Paraguay Vouchers Revisited: Strategies for the Development of Training Markets
This paper revisits the successful training voucher scheme and looks at demand for microenterprise training and effective program design. It has an overall goal of measuring and incorporating market sustainability. Its findings include:
- A typology of service providers,which could be adapted as a framework for use during BDS market diagnostics or program evaluations;
- Tips on a useful new indicator for measuring market development and nuances to look for when analyzing price trends in a voucher intervention;
- Lessons on what information should be tracked to provide complementary services for microenterprise clients and generate useful monitoring data for program administrators.
Its conclusions show:
- Geographical spread where Asuncion-based institutes have adopted a geographic diversification strategy,with the result that training is making inroads into previously underserved markets;
- Subsidy levels have decreased since the second phase of the program maybe because of cheating. However the market subsidy indicator - the proportion of the voucher subsidy with regard to the larger market for training - is close to the indicator used to track subsidy level for voucher-eligible courses.

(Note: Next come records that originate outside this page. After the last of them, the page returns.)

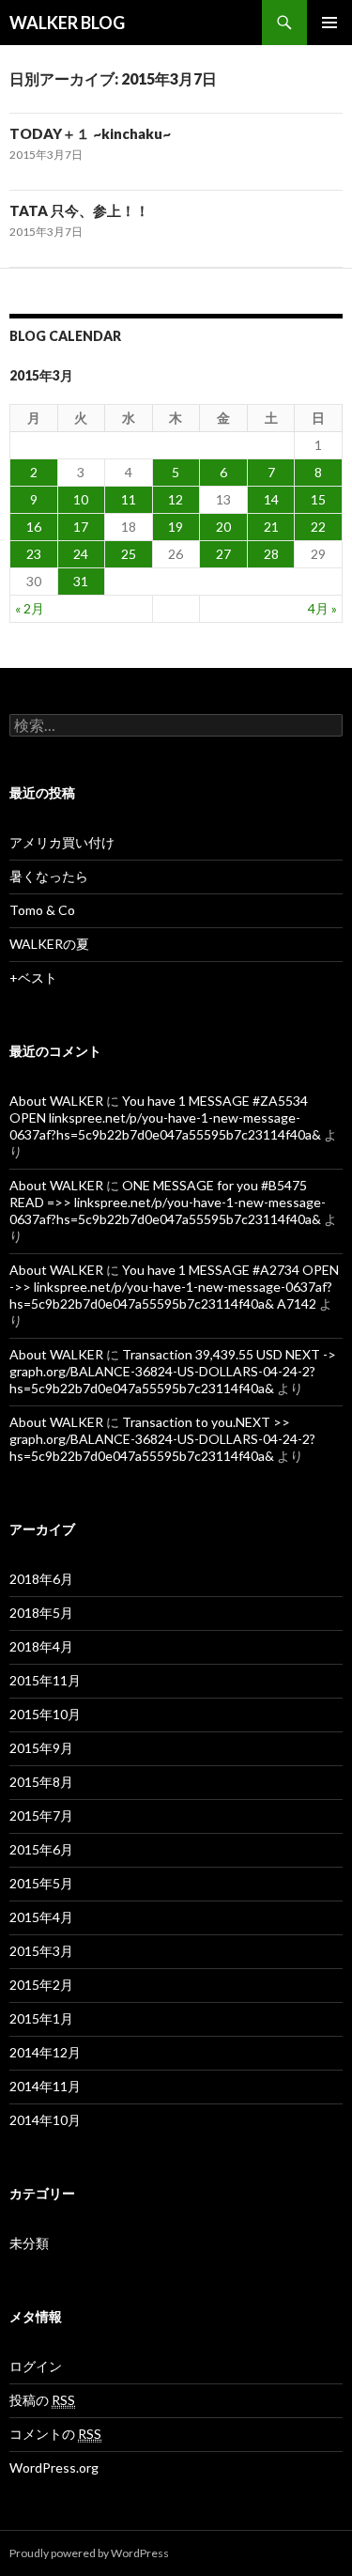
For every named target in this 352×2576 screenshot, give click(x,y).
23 (33, 554)
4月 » (322, 608)
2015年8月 (41, 1782)
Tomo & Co (42, 910)
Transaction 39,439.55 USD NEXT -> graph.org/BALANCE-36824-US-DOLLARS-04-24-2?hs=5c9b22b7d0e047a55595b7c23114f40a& (172, 1371)
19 (175, 527)
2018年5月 (41, 1613)
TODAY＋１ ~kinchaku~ (90, 133)
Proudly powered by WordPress (89, 2553)
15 (318, 499)
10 (80, 499)
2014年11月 (45, 2086)
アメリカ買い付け (62, 842)
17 (80, 527)
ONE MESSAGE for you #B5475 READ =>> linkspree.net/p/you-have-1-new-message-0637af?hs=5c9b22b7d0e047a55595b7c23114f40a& (167, 1202)
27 (223, 554)
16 (33, 527)
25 (128, 554)
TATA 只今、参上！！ (79, 210)
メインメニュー (329, 22)
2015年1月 (41, 2018)
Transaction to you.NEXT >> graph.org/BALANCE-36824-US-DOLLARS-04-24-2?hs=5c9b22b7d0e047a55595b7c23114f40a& (162, 1439)
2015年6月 (41, 1849)
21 (271, 527)
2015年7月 (41, 1815)
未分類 (29, 2243)
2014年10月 (45, 2120)
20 (223, 527)
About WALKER (56, 1101)
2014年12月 (45, 2052)
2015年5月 (41, 1883)
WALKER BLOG (67, 22)
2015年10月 (45, 1714)
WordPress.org (54, 2467)
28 (271, 554)
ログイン (35, 2366)
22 (318, 527)
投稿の (42, 2400)
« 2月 (29, 608)
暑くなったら (48, 876)
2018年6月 (41, 1579)
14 (271, 499)
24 (80, 554)
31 (80, 581)
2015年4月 (41, 1917)
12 (175, 499)
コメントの (55, 2434)
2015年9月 (41, 1748)
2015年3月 (41, 1951)
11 (128, 499)
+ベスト (33, 977)
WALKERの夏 (49, 944)
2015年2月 (41, 1985)
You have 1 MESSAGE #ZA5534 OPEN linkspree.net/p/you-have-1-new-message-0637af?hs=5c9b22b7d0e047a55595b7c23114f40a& (165, 1117)
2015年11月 (45, 1680)
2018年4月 (41, 1646)
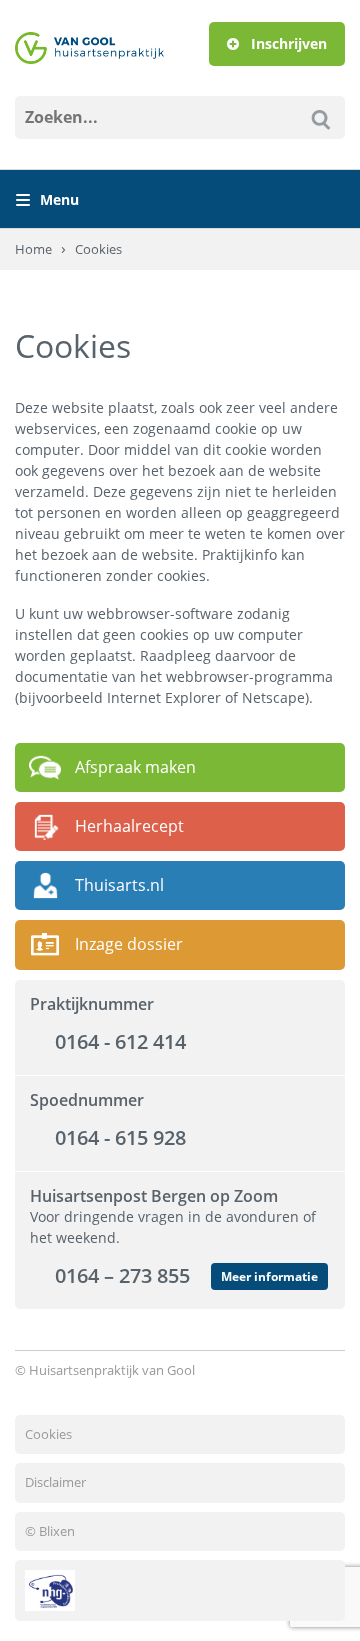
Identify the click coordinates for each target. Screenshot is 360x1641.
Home (33, 249)
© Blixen (50, 1531)
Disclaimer (55, 1482)
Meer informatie (269, 1276)
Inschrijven (287, 43)
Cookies (48, 1434)
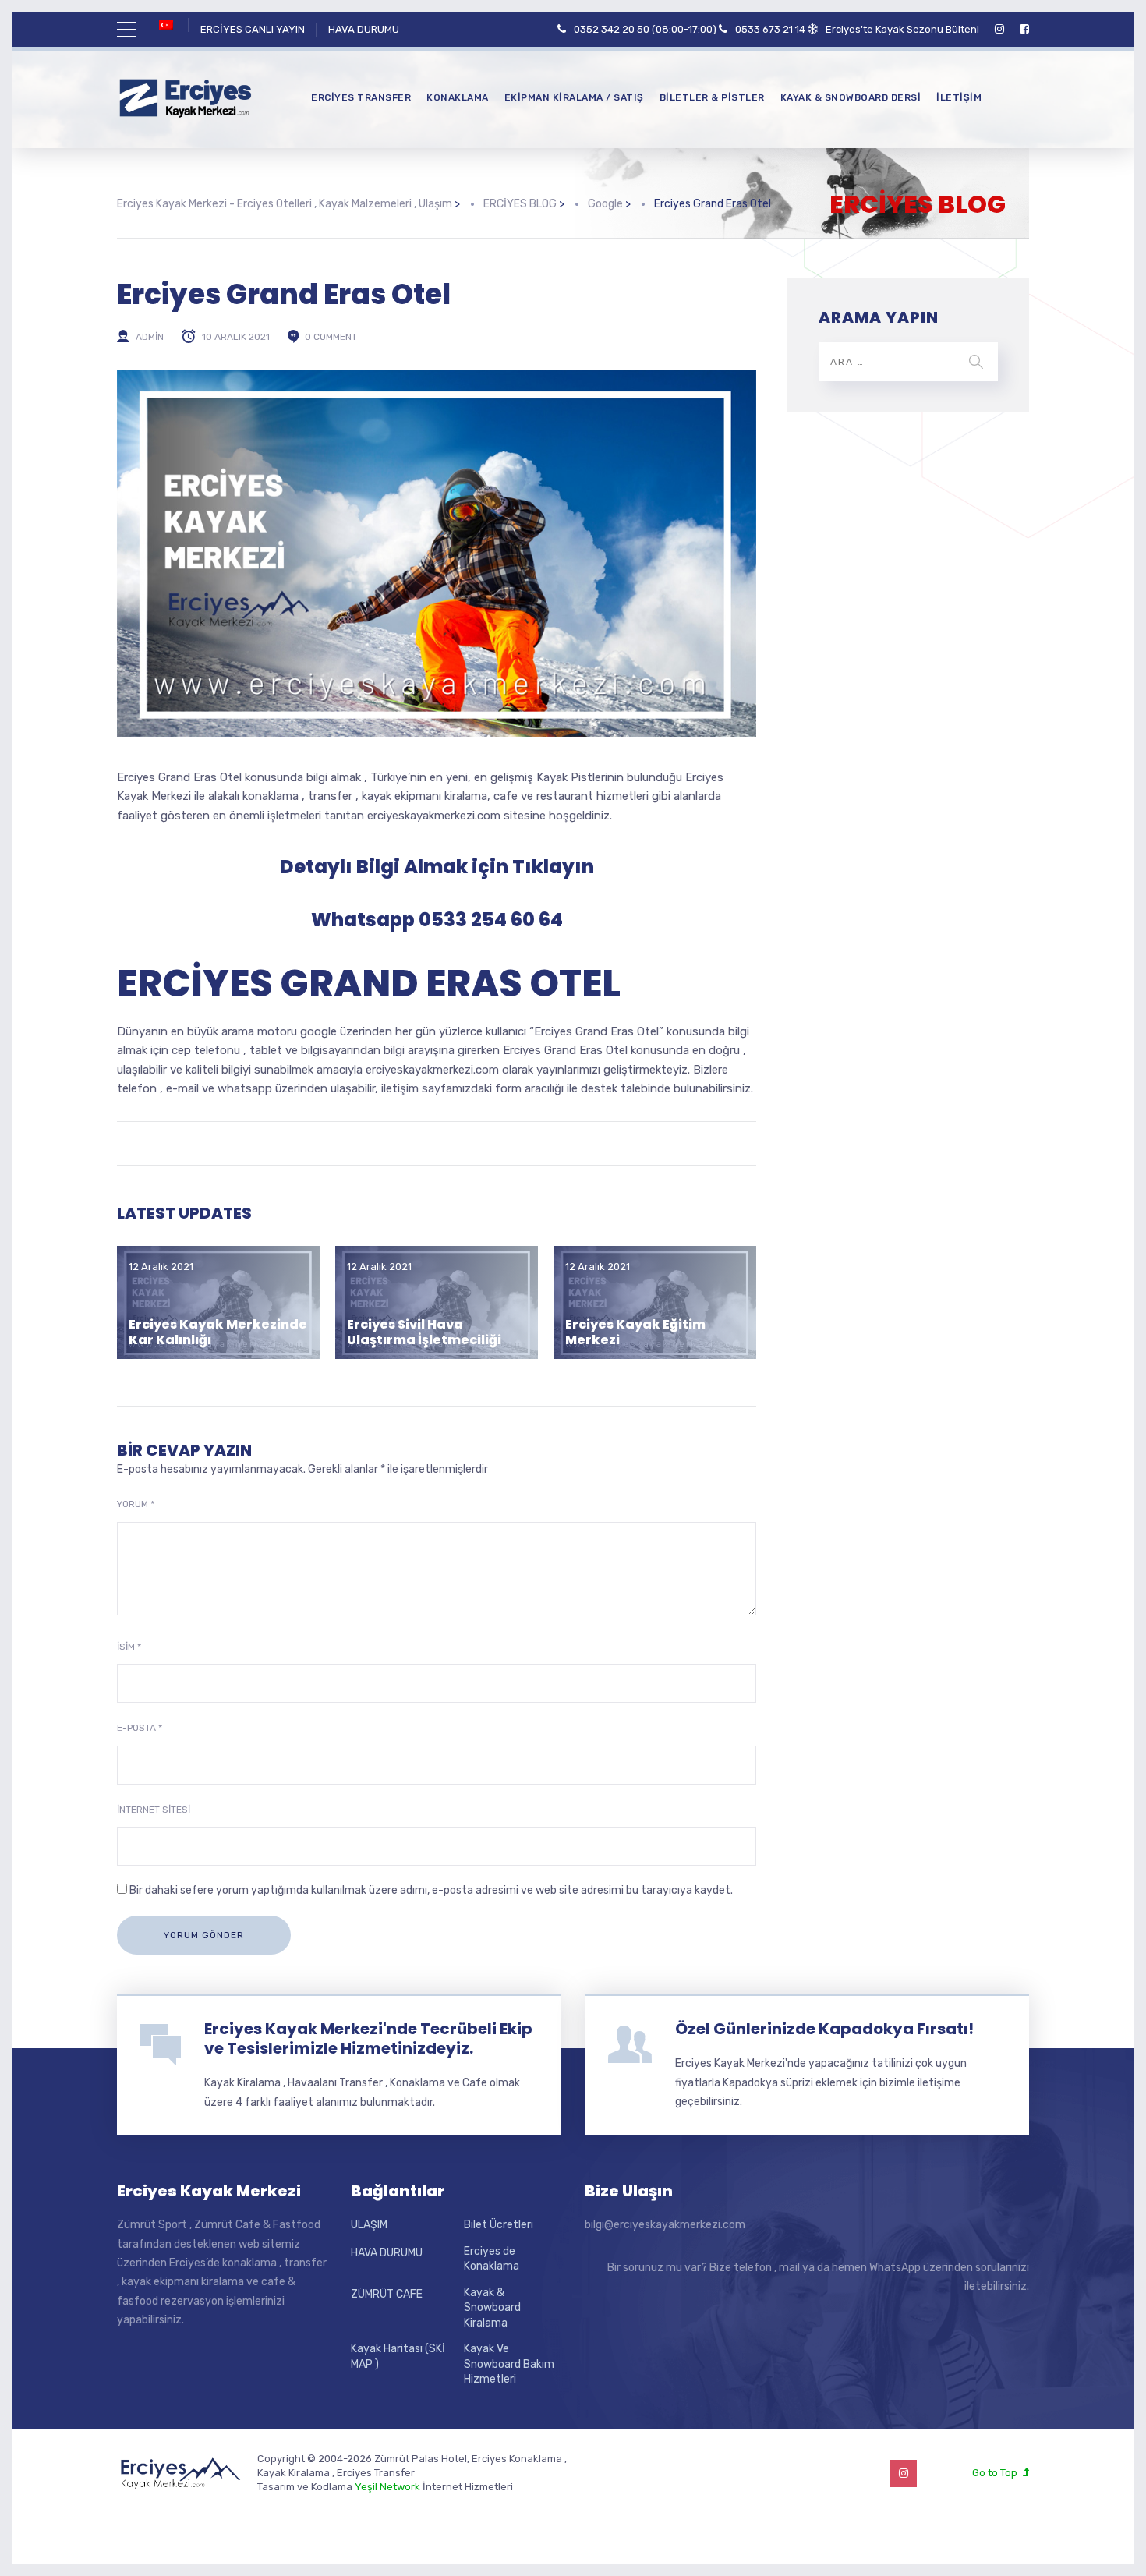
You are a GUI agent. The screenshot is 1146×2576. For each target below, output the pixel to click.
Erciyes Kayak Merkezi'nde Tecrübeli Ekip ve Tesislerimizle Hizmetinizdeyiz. (368, 2038)
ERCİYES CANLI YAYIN (252, 29)
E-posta (139, 1727)
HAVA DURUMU (363, 29)
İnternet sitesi (153, 1809)
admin (150, 336)
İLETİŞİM (959, 97)
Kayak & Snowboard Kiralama (492, 2308)
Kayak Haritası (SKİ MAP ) (398, 2356)
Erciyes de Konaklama (491, 2259)
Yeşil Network (387, 2487)
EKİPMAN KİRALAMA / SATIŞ (574, 97)
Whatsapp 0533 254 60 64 (437, 919)
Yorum (135, 1504)
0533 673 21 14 (770, 29)
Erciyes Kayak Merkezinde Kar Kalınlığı (218, 1331)
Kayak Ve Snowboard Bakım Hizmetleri (509, 2364)
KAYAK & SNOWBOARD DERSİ (850, 97)
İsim (129, 1646)
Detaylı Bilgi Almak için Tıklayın (437, 866)
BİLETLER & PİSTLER (712, 97)
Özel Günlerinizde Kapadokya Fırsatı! (824, 2029)
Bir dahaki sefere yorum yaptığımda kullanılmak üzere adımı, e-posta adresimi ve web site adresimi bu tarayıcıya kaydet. (431, 1890)
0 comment (331, 336)
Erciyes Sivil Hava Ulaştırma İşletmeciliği (424, 1331)
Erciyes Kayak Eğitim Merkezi (635, 1331)
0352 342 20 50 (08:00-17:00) (645, 29)
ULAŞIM (369, 2224)
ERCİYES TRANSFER (361, 97)
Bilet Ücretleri (498, 2224)
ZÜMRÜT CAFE (387, 2294)
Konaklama (457, 97)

This suggests that the Paraguayan market is still relatively dependent on vouchers;
- Consumer satisfaction where over 50 percent of program participants were repeat users and half of microenterprises surveyed reported that they would pay for training in the event that vouchers were not available. Institutes reported a sharp decline in attrition rates due to vouchers;
- Investment and innovation on the part of training providers where the expanding training diversifiers demonstrate leadership in their sectors, making new technologies and innovative approaches to education accessible to microenterprises.
The Paraguayan voucher program has permanently marked the country's training market and soon funds earmarked for training will be put directly in the hands of students.